Juliette might’ve been the biggest caricature on this show—everything about her was oversized, from her voice to her temper to her hair—but Panettiere’s performance couldn’t have been more natural. When Jolene fell off the wagon at Deacon’s party, Panettiere could’ve launched herself into a full-blown, fake-eyelash-glue-smearing, carefully-manicured-fist-shaking, I’ll-take-that-Emmy-now-thank-you! breakdown. Instead, she played it so cool, it was chilling, especially when she admitted, without an ounce of self-pity, “I wanted my mother to die.” During the finale, she proved that she is to crying what Tyra Banks is to “smizing”: she can do it in a billion different ways, whether it’s leaning-over-mama’s-casket weeping, or I’d-just-like-to-thank-Godfor-this-CMA-award tear-wiping, or simply getting choked upwhile singing the saddest song. I also couldn’t get enough of the so-wrong-it’s-right chemistry between Rayna and Deacon, which deserves a Merchant Ivory award for sexiest repressed romance ever.(Second place goes to that scruffy indie-rock producer and the hot hotel-room tryst where Rayna had one of those look-yourself-in-the-bathroom-mirror moments of shame.) And closeted country singer Will (Chris Carmack) was the perfect excuse to get into the industry side of things that Nashville has largely ignored. His willingness to sleep with anyone to get to the top might’ve felt like an old trope, but Carmack had just enough cowboy charm to make it work.

WHAT I WASN’T CRAZY ABOUT

Scarlett’s unrelenting, golly-gee-whippersnappers naiveté. (Stand up for yourself, girl!) The Fake Tim Tebow storyline. And the fact that so many things just didn’t make sense. Why would Jolene think that killing herself was the only option for saving Juliette? Yes, having your sex tape leak would be bad, but losing your mother and your freakshow ex-boyfriend (who also happens to be your mother’s freakshow sobriety coach) in a murder-suicide that could leak to the tabloids—wouldn’t that be so much worse? Also, are we really supposed to believe that Dante (Jay Hernandez) only made one copy of that sex tape, because he was such an honest guy? And why did Gunnar have to choose between stealing his late brother’s back story and writing his own tepid lyrics? The guy had a handsome brother who died before he had the chance to show the world how talented he was. That kind of story sells records in Nashville! If Gunnar just explained to fans that he was covering his brother’s music, he would have a billion-dollar record deal by now.

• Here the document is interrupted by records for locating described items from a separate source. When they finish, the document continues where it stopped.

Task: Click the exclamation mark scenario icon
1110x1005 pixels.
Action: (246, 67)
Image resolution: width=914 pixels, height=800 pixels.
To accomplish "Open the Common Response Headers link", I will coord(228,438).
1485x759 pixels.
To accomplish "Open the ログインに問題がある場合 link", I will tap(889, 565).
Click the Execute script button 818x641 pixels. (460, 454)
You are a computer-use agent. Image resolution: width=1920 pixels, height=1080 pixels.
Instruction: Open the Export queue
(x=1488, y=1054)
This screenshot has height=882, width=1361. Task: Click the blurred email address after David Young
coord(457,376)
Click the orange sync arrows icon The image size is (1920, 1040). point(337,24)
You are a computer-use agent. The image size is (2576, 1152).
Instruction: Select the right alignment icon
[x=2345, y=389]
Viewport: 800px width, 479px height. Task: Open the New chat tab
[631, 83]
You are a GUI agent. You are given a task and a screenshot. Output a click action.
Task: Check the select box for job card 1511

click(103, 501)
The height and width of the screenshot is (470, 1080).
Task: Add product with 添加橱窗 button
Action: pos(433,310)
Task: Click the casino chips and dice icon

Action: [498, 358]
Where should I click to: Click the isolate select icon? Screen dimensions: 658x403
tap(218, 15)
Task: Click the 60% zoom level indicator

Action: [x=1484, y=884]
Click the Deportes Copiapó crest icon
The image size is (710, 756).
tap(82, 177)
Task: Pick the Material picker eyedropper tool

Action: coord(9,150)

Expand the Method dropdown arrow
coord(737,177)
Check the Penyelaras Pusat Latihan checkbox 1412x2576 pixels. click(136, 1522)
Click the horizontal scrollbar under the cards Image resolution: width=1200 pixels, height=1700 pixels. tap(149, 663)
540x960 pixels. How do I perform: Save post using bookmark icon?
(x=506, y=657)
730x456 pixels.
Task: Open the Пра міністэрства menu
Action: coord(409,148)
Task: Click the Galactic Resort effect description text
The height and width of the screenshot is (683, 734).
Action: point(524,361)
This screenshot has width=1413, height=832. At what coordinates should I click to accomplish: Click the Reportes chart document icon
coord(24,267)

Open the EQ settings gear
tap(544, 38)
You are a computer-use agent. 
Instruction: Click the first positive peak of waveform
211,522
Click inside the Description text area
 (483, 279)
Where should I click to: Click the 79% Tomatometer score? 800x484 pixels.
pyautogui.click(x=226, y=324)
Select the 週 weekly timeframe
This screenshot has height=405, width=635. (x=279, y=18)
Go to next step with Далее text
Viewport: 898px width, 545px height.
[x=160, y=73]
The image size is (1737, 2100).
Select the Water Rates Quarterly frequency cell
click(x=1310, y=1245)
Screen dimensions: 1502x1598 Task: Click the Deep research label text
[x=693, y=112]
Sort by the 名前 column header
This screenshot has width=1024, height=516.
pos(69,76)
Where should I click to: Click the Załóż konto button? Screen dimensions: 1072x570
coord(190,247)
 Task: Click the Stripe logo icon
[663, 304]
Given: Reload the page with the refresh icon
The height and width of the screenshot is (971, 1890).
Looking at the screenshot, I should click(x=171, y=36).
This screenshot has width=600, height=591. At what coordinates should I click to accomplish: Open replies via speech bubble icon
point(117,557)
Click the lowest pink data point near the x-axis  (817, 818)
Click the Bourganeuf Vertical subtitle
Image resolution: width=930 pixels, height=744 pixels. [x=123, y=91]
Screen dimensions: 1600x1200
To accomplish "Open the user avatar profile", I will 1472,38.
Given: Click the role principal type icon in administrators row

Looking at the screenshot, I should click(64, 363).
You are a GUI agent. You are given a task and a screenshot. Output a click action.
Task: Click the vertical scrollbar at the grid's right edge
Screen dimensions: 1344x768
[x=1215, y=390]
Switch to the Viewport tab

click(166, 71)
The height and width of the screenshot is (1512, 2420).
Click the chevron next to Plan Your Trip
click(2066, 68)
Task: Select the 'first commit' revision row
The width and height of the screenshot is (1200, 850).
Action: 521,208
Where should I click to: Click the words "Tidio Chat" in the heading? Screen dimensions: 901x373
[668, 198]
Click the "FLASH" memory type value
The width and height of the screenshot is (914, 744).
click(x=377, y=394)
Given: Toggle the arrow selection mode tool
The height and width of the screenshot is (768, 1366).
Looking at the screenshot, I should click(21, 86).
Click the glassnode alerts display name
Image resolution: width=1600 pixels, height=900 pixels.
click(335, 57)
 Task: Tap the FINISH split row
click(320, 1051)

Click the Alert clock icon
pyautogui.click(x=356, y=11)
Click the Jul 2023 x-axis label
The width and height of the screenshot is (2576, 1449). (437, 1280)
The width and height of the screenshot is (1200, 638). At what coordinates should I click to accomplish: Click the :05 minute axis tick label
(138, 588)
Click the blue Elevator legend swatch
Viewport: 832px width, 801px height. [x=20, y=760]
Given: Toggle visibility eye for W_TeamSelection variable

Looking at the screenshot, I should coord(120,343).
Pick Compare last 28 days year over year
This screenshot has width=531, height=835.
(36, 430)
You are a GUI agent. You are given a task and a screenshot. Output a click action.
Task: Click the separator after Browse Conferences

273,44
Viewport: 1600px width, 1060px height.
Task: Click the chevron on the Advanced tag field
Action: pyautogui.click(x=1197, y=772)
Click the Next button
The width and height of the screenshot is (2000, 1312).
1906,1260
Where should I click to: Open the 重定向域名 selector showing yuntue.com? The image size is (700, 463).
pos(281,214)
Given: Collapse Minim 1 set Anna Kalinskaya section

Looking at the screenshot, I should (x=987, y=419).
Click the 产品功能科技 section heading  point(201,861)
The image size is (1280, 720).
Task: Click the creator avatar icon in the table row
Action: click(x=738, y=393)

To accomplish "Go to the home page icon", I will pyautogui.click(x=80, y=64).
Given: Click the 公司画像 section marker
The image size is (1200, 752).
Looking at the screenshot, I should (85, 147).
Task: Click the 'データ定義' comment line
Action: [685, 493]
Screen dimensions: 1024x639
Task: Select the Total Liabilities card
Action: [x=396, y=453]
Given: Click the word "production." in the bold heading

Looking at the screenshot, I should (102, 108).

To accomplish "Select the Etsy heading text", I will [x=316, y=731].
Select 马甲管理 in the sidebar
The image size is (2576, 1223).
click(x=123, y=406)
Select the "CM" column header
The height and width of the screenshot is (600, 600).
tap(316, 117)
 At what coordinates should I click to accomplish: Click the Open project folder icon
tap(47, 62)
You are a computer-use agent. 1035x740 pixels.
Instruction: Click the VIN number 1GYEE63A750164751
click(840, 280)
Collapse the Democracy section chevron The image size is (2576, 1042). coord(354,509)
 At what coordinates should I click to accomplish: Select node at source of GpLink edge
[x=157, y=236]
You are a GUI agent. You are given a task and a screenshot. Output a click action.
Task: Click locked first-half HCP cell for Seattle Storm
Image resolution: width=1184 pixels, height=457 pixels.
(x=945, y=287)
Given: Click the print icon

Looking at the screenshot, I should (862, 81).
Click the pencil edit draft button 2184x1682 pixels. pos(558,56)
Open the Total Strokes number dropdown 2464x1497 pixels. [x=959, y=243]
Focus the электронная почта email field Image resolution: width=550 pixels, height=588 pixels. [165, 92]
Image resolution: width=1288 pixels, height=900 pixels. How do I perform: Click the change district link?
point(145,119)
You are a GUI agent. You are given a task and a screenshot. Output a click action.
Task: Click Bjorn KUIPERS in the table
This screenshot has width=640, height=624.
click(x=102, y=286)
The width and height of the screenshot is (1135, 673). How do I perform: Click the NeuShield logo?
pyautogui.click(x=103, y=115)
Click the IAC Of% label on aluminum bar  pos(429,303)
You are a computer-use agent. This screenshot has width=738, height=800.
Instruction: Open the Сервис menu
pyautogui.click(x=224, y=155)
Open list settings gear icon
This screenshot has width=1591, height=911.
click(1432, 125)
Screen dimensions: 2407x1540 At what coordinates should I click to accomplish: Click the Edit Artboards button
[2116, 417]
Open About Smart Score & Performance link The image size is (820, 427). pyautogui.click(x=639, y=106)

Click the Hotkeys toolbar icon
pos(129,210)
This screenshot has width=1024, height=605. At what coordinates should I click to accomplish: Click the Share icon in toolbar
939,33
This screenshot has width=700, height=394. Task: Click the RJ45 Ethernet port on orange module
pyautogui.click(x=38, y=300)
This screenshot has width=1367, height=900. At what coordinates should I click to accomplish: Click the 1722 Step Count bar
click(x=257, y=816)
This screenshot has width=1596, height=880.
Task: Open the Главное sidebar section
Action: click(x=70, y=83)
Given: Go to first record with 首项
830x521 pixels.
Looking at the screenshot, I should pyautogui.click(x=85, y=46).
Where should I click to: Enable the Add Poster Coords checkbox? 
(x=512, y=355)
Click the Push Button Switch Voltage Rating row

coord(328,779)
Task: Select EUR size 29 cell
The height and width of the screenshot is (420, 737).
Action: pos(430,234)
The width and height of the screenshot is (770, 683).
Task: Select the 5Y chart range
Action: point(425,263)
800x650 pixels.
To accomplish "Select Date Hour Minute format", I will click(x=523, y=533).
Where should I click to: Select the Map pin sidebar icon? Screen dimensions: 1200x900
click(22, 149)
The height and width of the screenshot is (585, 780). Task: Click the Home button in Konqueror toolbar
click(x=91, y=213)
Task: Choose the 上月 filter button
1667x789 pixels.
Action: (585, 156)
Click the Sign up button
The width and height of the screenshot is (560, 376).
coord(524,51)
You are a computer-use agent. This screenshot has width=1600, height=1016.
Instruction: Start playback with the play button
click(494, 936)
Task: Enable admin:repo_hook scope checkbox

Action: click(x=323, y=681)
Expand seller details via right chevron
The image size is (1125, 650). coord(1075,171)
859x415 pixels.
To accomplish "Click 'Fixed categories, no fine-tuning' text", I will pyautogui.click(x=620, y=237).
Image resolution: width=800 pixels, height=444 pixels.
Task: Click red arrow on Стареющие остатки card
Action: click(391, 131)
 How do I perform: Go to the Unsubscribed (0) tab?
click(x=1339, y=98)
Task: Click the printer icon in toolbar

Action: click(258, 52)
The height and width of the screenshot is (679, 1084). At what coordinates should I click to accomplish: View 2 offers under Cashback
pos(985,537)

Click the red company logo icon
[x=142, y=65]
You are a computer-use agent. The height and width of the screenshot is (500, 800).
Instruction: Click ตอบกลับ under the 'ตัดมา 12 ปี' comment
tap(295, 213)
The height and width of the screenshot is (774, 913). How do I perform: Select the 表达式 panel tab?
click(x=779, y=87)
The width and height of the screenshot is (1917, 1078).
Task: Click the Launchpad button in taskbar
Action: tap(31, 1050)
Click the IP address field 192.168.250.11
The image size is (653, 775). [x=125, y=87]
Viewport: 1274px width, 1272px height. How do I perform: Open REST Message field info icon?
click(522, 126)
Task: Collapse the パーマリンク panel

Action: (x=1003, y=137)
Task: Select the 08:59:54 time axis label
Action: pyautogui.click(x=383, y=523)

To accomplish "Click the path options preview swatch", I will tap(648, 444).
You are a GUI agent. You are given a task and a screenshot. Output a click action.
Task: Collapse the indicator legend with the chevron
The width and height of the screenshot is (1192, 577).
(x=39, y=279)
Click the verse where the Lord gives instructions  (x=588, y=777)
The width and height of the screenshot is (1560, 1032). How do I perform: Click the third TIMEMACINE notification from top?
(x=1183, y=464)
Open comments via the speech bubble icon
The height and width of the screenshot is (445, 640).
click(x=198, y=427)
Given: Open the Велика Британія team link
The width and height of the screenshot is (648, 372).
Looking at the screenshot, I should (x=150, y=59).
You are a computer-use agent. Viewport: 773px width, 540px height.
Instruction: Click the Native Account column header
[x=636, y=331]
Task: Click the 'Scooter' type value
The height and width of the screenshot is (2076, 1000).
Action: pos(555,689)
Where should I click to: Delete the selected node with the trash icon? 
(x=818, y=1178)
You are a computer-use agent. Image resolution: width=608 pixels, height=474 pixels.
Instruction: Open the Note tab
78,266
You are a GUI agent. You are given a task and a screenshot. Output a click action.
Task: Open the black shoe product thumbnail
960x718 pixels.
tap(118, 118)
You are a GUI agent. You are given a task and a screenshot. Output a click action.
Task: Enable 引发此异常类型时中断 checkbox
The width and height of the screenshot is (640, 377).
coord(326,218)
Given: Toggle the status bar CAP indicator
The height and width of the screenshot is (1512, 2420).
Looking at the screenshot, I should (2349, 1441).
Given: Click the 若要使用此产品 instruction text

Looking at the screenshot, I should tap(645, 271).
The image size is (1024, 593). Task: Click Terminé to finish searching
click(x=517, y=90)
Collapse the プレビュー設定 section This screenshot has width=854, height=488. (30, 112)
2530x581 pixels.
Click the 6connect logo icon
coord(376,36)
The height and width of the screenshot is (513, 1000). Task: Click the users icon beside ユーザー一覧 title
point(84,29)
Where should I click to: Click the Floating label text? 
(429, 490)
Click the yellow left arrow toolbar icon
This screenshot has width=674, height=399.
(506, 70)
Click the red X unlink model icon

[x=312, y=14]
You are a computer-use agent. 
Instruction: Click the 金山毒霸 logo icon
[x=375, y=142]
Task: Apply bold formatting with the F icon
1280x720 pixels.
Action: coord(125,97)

WHAT I’M HOPING FOR NEXT SEASON

According to ABC’s entertainment president Paul Lee, the rivalry between Rayna and Juliette will “really come to a head” this season. That’s disappointing, because the whole catfight thing is the weakest storyline on the show, and maybe a little sexist. If these characters were more like Tim McGraw and Hunter Hayes (and less like Faith Hill and Mean Taylor Swift), I can’t imagine that they’d spend all season worrying about who’s more famous and/or more attractive to session guitarists. They’d just team up for a Kings of Country tour and rake in the dollars on beer koozie merch. Far more promising is the idea that Rayna will have new love interests: Oliver Hudson will play a “bad boy businessman” who wants to “shake things up in Nashville.” And then there’s Luke, who sings and plays guitar and may or may not be a superstar. Of course, none of them should overshadow Deacon. I’d love to watch him getting closer to Maddie, and maybe understanding Rayna better in the process. Other suggestions? Kill off the ever-tedious Lamar (Powers Boothe). Let Scarlett prove she’s stronger than her sexy baby voice suggests. And with Maddie poised to become an even bigger player this season, give us more of those sweet Lumineers covers that had Rayna clutching at her gold locket—and maybe a certain TV critic, too.